Butopamine

Clinical data
- Other names: LY-131126; (R,R)-Ractopamine;
- Drug class: Sympathomimetic; β-Adrenergic receptor agonist; Positive inotrope; Positive chronotrope

Identifiers
- IUPAC name 4-[(3R)-3-[[(2R)-2-hydroxy-2-(4-hydroxyphenyl)ethyl]amino]butyl]phenol;
- CAS Number: 66734-12-1;
- PubChem CID: 68556;
- ChemSpider: 61830;
- UNII: ZX7907IE2H;
- KEGG: D03195;
- ChEBI: CHEBI:82648;
- ChEMBL: ChEMBL2103767;
- CompTox Dashboard (EPA): DTXSID50216876 ;

Chemical and physical data
- Formula: C_{18}H_{23}NO_{3}
- Molar mass: 301.386 g·mol^{−1}
- 3D model (JSmol): Interactive image;
- SMILES C[C@H](CCC1=CC=C(C=C1)O)NC[C@@H](C2=CC=C(C=C2)O)O;
- InChI InChI=1S/C18H23NO3/c1-13(2-3-14-4-8-16(20)9-5-14)19-12-18(22)15-6-10-17(21)11-7-15/h4-11,13,18-22H,2-3,12H2,1H3/t13-,18+/m1/s1; Key:YJQZYXCXBBCEAQ-ACJLOTCBSA-N;

= Butopamine =

Butopamine (INN, USAN; developmental code name LY-131126; also known as (R,R)-ractopamine) is a sympathomimetic agent, β-adrenergic receptor agonist, and positive inotrope of the phenethylamine family which was studied for treatment of heart failure but was never marketed.
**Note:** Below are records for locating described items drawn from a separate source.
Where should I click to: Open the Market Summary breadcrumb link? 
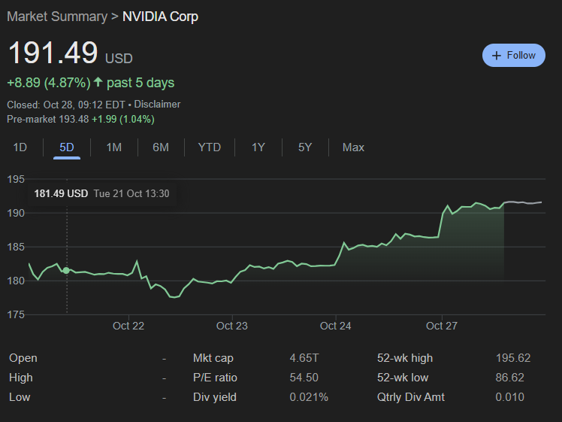point(57,16)
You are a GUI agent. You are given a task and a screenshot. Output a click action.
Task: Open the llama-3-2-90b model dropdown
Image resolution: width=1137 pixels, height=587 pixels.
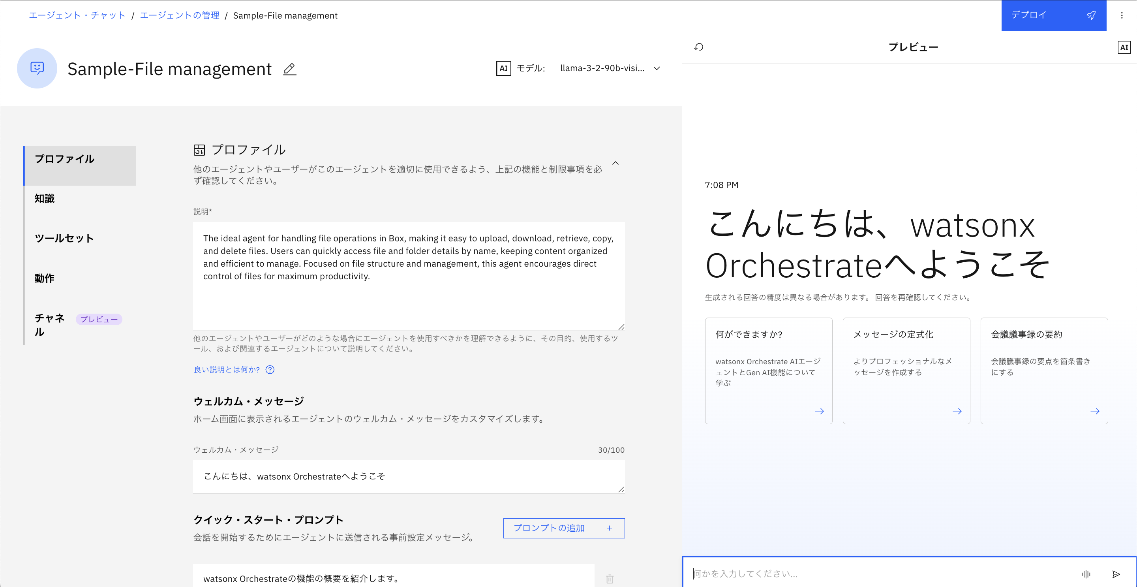click(x=609, y=68)
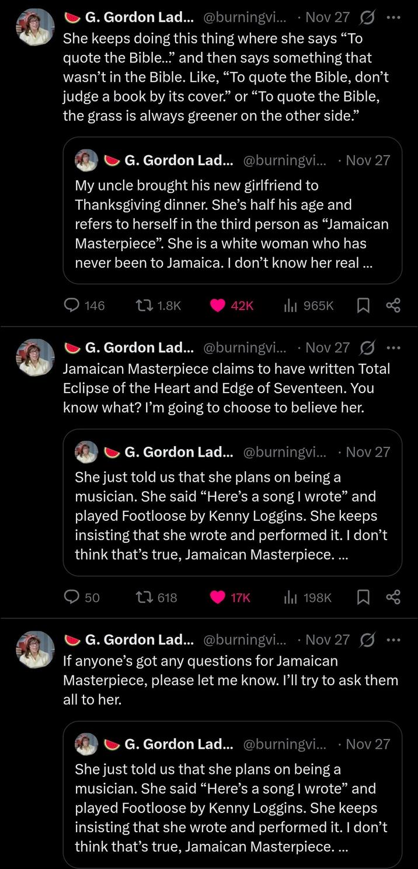The width and height of the screenshot is (418, 869).
Task: Share the Bible quote tweet
Action: point(393,305)
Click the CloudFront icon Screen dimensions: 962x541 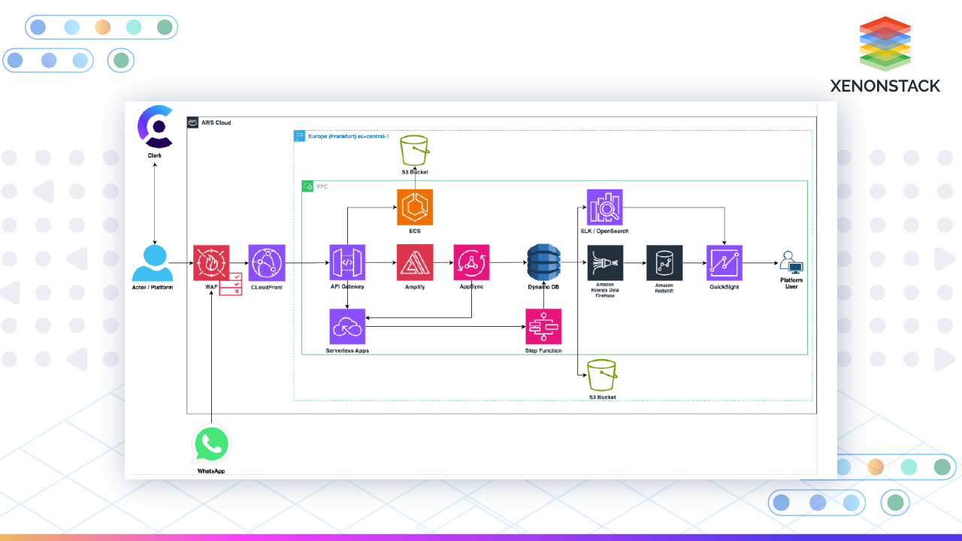click(266, 263)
It is an analogue of dobutamine and is the (R,R)-enantiomer of ractopamine. Butopamine is not a catecholamine and is resistant to metabolism by catechol O-methyltransferase (COMT). In contrast to dobutamine, butopamine is orally active. In addition to its positive inotropic effects, butopamine has positive chronotropic effects.